During intermission, we sat on cane chairs, sipping coffee and sharing popcorn with his colleagues. For a boy used to being scolded for unfinished homework, that outing felt like a truce.

Our weekends were claimed by games: cricket, carrom, badminton. The boys from different mohallas would gather near Zero Bridge. We’d walk there, teasing each other, forming a line of noisy schoolbags and laughter. Some days we lingered too long and missed our bus. Those walks home felt eternal and adventurous.
As uncles began their own families, our joint household scattered. We moved into new government quarters near my father’s office. High-rise buildings, a larger playground, and elevators that creaked like old doors. We missed our old neighbours and the market life, but the new place had its own rhythm.

People from different castes and religions lived side by side, exchanging food during Eid and Diwali. Ram Singh, my father’s subordinate, lived below us. He helped with shopping, carried messages, and even convinced the local butcher to give us the better meat cuts.
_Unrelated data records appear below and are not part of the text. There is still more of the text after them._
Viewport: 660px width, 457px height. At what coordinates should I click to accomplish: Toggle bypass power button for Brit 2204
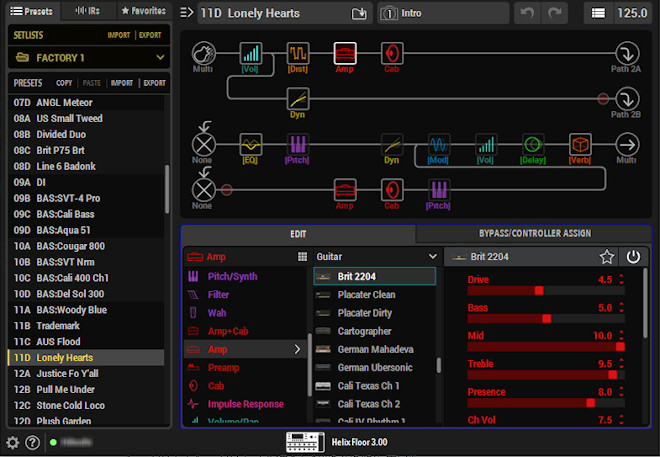pos(633,257)
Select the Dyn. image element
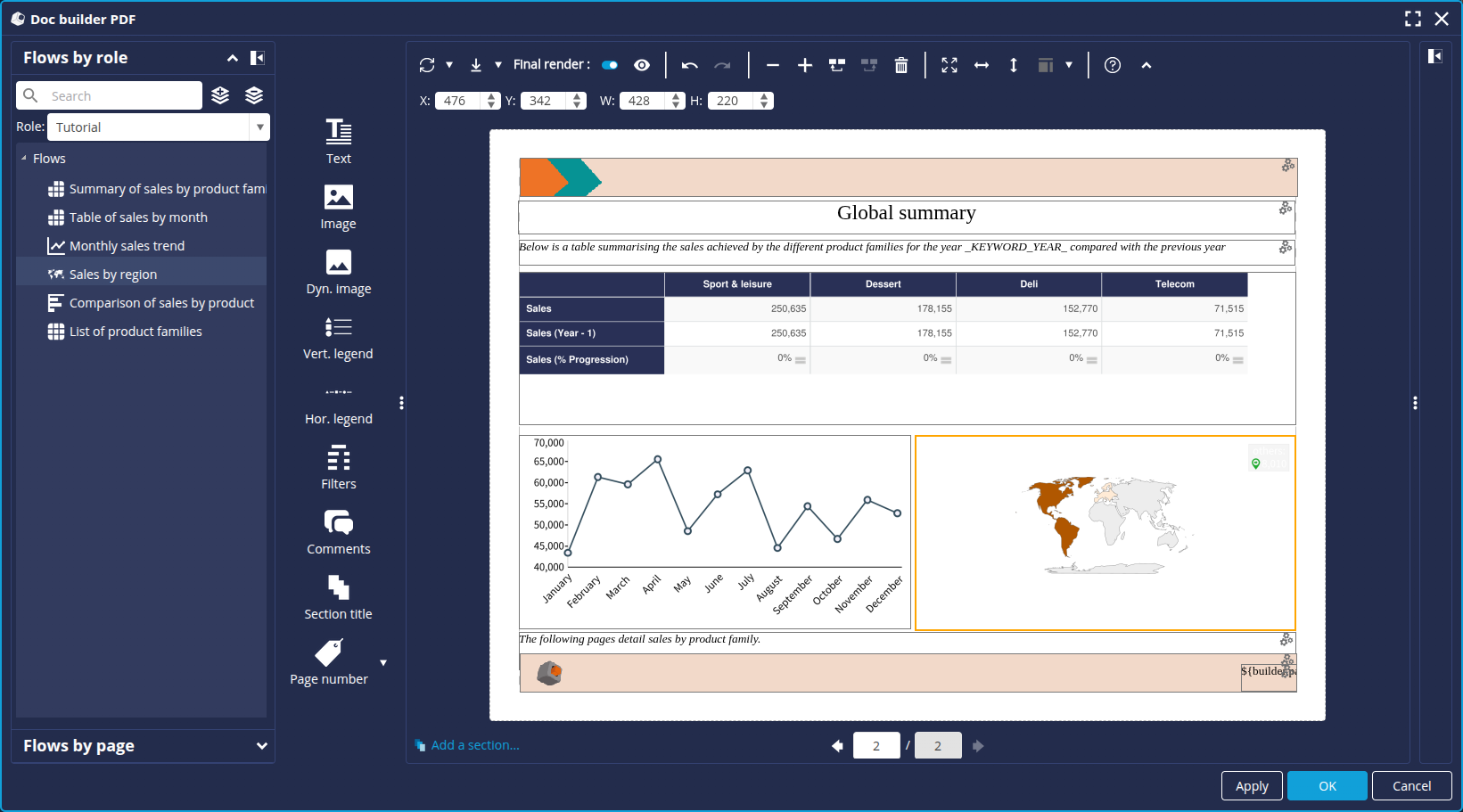Screen dimensions: 1463x812 tap(338, 272)
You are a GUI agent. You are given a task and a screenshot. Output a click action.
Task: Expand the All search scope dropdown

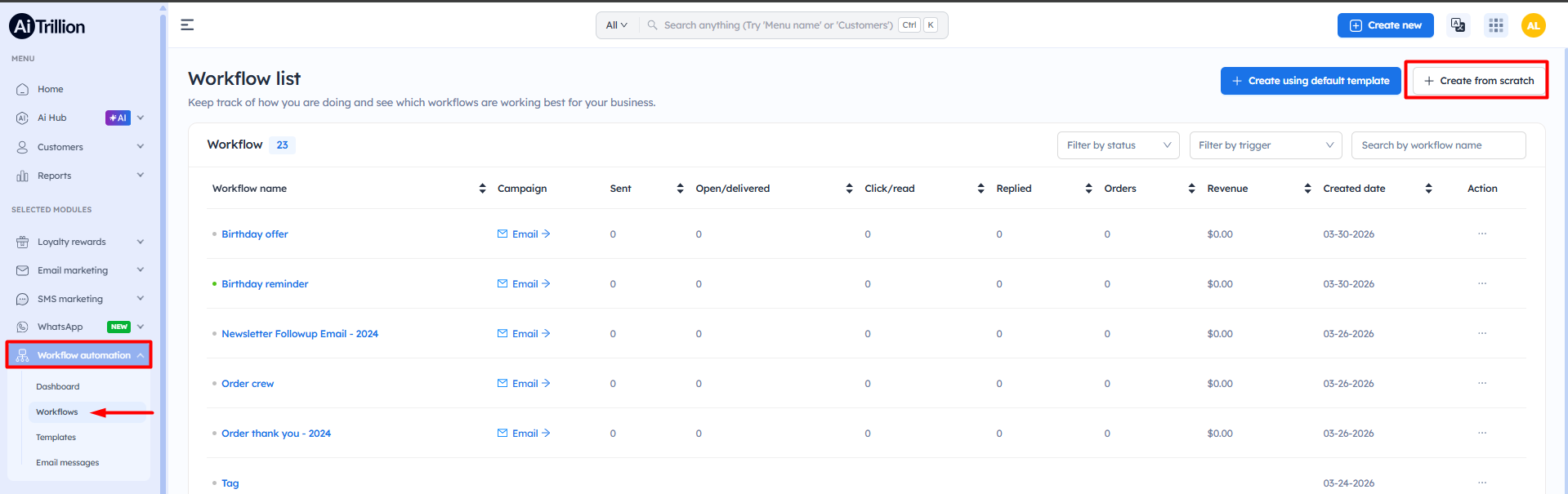(616, 25)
Mutton sold at ₹45 per kilogram then. It was a price we still remember more fondly than the meat itself.
My health was fragile. I visited hospitals more than parks. I once saw Dr. Ali Mohammad Jan, the renowned physician of Lal Chowk. His reputation preceded him, yet his manner was calm. He didn’t rush. He looked into my eyes, felt my pulse, asked questions like he was learning a story. He scribbled a prescription: Sodafed, Vi Magna, a vitamin shot. Then he said, “You’re fine. No need to come again.”
That sentence stayed with me longer than the medicines did.

Winters took me to Jammu, where I stayed with my uncle’s family. Sometimes I flew there alone. My uncle, who worked in the Secretariat, arranged my travel.

One time, I visited the Chief Minister’s office for help with a ticket. A uniformed man walked me to Satwari Airport. I remember the nearby shrine, the trees leaning toward the tarmac, and the nervous pride of flying solo at age nine.

When my father neared retirement, we built a house in Bathindi. Legal issues over land dragged on for years. A court ruling finally gave us the green signal. A contractor from Bengal came with his men. They worked through frost and heat, and finally, we had a home we could call our own.

Back in school, I liked math. Teachers liked me too. Though I often missed classes, mainly because I depended on my elder brother to take me, once I was there, I followed rules. The principal, known for her stern manner, took a liking to me. There were bullies, as there always are, but my brother’s friends made sure I was never hurt twice.

In eighth grade, I surprised everyone. I topped the exams. The class toppers looked stunned. Some whispered behind my back. Our English teacher, the principal’s daughter, once asked us to write a long letter, four or five pages. I asked my brother to help, and we wrote one that even surprised me. She sent it to her father and later nominated me for a school award. That changed something.

I realized I wasn’t drifting. I was discovering.

Now when I pass by the market lanes or hear the hum of Zero Bridge buses, those memories don’t feel far away. They are stitched into the way I speak, the words I choose, and how I understand the world.

My childhood, like Srinagar itself, was full of contradictions: warmth layered with worry, tradition bumping against change.

Yet it all made sense then. And somehow, it still does.